* [Passage given]
start

StatoilHydro has implemented the pump-in/flowback test as the preferred way of performing an XLOT (extended leak-off test) with mud for minimum stress estimation. In this paper we briefly review our standard method as presented in previous publications. We provide new data supporting one of our main conclusions from previous work: traditional XLOTs tend to overestimate the stress in tight formations. Further, we show that the method is also very valuable in permeable formations, by presenting an example of how a very clear stress determination was possible from the flowback phase, while the interpretation from the shut-in phase in another test cycle was at best ambiguous. We further discuss the difference between topside and downhole data, focusing on the magnitude of friction during the various phases of a test. Next, we discuss some examples of flowback tests that did not give a credible minimum stress interpretation. Three circumstances are identified which may hinder stress estimation: 1) Unfavorable combination of well azimuth and inclination, 2) Poor integrity of the casing shoe, 3) Unfavorable fracture shape.


The extended leak-off test (XLOT) has been the industry-standard for stress determination during drilling for some time [1, 2]. In hydraulic fracturing the pump-in flowback method has been one of the standard methods for minimum stress estimation for several decades [3 ,4].

In StatoilHydro, we have for the past 10 years included a flowback phase in our standard XLOT (extended leakoff tests) with drilling mud.

Two main differences from the standard flowback procedures have been implemented: We do not attempt to keep a fixed flowback rate; rather we use a fixed choke to control the flowback. Further, we measure the volume flowed back as a function of time. The corresponding pressure and volume data allow the computation of the changes in system stiffness during the test, which has provided valuable insight into how the tests should be interpreted.

end

* [Dataset section]

start

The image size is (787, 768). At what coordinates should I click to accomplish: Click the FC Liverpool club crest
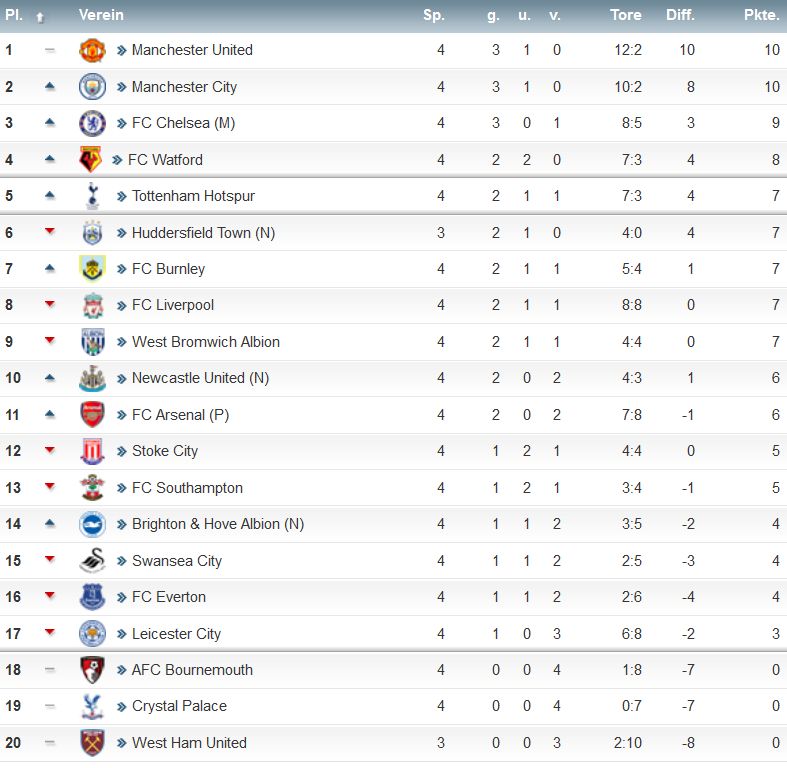92,305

end

* [Exercise instructions]
1. Reproduce the passage on extended leak-off testing verbatim, beginning at "In StatoilHydro, we" and stopping after "should be interpreted.".
2. Take the passage on extended leak-off testing further, continuing on from its final sentence.

* [Solved problems]
1.
In StatoilHydro, we have for the past 10 years included a flowback phase in our standard XLOT (extended leakoff tests) with drilling mud.

Two main differences from the standard flowback procedures have been implemented: We do not attempt to keep a fixed flowback rate; rather we use a fixed choke to control the flowback. Further, we measure the volume flowed back as a function of time. The corresponding pressure and volume data allow the computation of the changes in system stiffness during the test, which has provided valuable insight into how the tests should be interpreted.

2.
We define the system stiffness as the change is pressure per change in volume content in the system. The system compliance is the inverse of the system stiffness. [5] The term system underlines that both are extensive quantities.

We have documented our experience in several previous papers [5–9]. In this paper we present new field data from three different wells in different fields, all on the Norwegian continental shelf, which support our previous work.

Further, we discuss and show field examples of cases where the flowback method appears not to work.


Test proceduresWe normally combine the flowback test with a standard XLOT with a shut-in period. Our basic procedure calls for a minimum of two cycles [6, 7]:

  • Pump-in followed by a shut-in period of typically 15 minutes, followed by a flowback phase with constant choke setting.

  • Pump-in followed directly by a flowback phase with constant choke setting. In recent years the procedures also include a minimum 3 minutes shut-in period after the flowback phases to check for pressure rebound.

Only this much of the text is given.